Unless you work it into the tale that some amazing fluke happens. Then you better have a solid story around it, or it is deus ex machina.
Carol, you’re a key member of at least four writers associations. How can associations like HNS best help writers and readers?
I write in several genres and find it incredibly helpful to spend time with others who write in the same genre. It’s terrific to be able to discuss topics that don’t apply anywhere else. For HNS authors, this can be anything from getting the period costume details correct to researching the political situation in the time period. Offering learning sessions at the convention and the various topics at monthly chapter meetings is fantastic.
And for readers of the genre, it’s hard to know what’s good, so the sheer volume of HNS reviews and recommendations for reading is awesome!
Teel, how do you conceive of writing a group fight?
It depends on whether it is a group of disciplined types—i.e. an army, or a rabble that functions like a hive mind—or random individuals. As always with action, the reasons matter for each action and all of it has to serve the overall story.
If it is a group battle, I might diagram where everyone starts—and where I need them to finish.
If it is, say, five guys in a bar—it will be more random and chaotic, but I will still need to plot where everyone is and, more importantly, need to know why they are in that fight and where they end up.
Carol, you write that you were always fascinated by science fiction and Agatha Christie murder mysteries. Can you say what about these fused enthusiasms fuel your creativity?
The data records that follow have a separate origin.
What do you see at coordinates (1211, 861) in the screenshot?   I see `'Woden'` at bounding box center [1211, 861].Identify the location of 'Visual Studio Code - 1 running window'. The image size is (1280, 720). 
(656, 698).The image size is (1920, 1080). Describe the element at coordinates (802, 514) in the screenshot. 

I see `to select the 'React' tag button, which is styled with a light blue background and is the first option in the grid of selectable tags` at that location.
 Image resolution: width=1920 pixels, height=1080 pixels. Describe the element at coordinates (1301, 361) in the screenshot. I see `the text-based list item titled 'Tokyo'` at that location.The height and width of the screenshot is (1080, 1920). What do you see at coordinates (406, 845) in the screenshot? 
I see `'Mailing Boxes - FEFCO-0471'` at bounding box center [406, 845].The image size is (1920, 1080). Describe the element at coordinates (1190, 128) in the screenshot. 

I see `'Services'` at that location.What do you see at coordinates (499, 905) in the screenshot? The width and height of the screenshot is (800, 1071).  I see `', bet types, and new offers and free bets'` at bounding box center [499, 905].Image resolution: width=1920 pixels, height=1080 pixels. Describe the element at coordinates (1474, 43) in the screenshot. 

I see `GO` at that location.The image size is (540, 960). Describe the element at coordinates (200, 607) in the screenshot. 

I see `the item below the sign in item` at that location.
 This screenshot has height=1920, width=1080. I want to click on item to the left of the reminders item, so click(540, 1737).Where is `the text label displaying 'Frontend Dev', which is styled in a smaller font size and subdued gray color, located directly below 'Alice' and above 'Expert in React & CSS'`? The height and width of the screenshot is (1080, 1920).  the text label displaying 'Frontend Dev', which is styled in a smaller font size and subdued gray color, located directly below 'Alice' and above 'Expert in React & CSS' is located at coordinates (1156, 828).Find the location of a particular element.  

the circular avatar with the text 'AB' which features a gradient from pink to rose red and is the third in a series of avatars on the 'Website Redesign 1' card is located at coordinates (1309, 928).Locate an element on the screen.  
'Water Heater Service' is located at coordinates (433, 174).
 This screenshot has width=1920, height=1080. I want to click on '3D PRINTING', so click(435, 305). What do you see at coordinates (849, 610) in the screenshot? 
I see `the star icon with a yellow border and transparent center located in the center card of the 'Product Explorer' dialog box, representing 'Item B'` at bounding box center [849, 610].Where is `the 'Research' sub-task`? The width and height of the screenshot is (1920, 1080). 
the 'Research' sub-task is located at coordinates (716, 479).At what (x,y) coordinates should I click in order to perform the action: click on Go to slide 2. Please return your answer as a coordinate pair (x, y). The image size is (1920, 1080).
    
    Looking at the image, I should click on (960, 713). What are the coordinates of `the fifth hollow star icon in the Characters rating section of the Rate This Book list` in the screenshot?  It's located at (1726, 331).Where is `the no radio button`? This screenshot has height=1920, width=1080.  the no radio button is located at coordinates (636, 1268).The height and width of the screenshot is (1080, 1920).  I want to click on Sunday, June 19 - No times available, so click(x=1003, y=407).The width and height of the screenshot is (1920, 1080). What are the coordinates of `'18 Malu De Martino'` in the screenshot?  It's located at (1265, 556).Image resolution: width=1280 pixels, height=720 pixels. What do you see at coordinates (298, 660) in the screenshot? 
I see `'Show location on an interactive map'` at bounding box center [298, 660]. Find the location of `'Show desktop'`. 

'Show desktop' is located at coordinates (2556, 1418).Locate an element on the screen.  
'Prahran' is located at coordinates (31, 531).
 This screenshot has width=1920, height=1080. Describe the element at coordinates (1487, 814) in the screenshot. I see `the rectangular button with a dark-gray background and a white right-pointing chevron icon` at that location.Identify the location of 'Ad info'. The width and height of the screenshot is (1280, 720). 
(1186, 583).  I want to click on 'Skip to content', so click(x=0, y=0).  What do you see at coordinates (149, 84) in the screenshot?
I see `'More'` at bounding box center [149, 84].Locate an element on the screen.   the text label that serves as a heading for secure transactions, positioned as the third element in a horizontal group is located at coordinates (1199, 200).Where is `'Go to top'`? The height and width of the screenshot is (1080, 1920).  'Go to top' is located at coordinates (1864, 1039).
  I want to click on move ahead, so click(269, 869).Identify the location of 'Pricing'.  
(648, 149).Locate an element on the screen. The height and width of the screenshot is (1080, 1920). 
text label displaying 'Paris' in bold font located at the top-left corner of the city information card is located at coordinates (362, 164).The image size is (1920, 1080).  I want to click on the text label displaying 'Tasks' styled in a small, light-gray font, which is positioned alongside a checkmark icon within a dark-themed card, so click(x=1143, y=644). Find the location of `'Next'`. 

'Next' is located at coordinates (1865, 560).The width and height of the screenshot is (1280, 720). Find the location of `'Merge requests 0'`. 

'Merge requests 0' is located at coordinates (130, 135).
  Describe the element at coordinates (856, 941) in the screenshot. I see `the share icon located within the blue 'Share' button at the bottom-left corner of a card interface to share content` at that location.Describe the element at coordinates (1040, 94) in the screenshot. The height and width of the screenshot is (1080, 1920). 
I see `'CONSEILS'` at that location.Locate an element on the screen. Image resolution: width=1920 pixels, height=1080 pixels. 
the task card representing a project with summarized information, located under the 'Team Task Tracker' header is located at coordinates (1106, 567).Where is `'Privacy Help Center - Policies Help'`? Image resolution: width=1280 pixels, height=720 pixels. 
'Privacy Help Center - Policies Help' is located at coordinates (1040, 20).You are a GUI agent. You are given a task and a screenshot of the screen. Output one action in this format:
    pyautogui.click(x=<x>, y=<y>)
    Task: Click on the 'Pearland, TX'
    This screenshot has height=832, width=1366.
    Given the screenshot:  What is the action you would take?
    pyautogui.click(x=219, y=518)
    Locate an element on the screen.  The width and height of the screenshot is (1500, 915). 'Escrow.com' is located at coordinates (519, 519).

I’d say that almost every story is some sort of mystery—or at least has unanswered questions— because if everything is already known, there will be no change or development of the characters. The thing I love about science fiction (and horror) is posing the question, “What if?” So, by combining the two, we get the idea of “What if the unknown, unanswered question takes us down this path? Or that path?” I feel it really opens up the imagination.
Teel, what are your physical workouts?
They have changed over the years—I don’t hit the gym much anymore for conventional weight training, though I enjoy it—so I do stretching and flexibility and resistance work: push-ups, sit-ups, etc., and simple hand weights. And punching and kicking drills.
When I have the space (my apartment is small), I work out with swords and pole-arms like spears and quarterstaffs.
Carol and Teel, Where do you teach?
Teel: I’ve taught at universities all around the country and done seminars in various martial arts schools internationally in the past. Until recently, I taught at a homeschooling center, and now teach privately.
Carol: I do presentations on several writing topics at conventions and for writing groups, and participate on convention panels.
Carol, what are you working on now?
I am hard at work on a mosaic collection of horror stories and co-editing a different anthology of horror tales. In the background, I’m smoothing out a novel I’ve recently completed.
Teel, you? Is there a book on fight choreography available or on the way?
I wrote a book on writing fight scenes over a decade ago that went out of print and am shopping around a revised and expanded edition of it.
Thank you so much. It will be a privilege to moderate your event.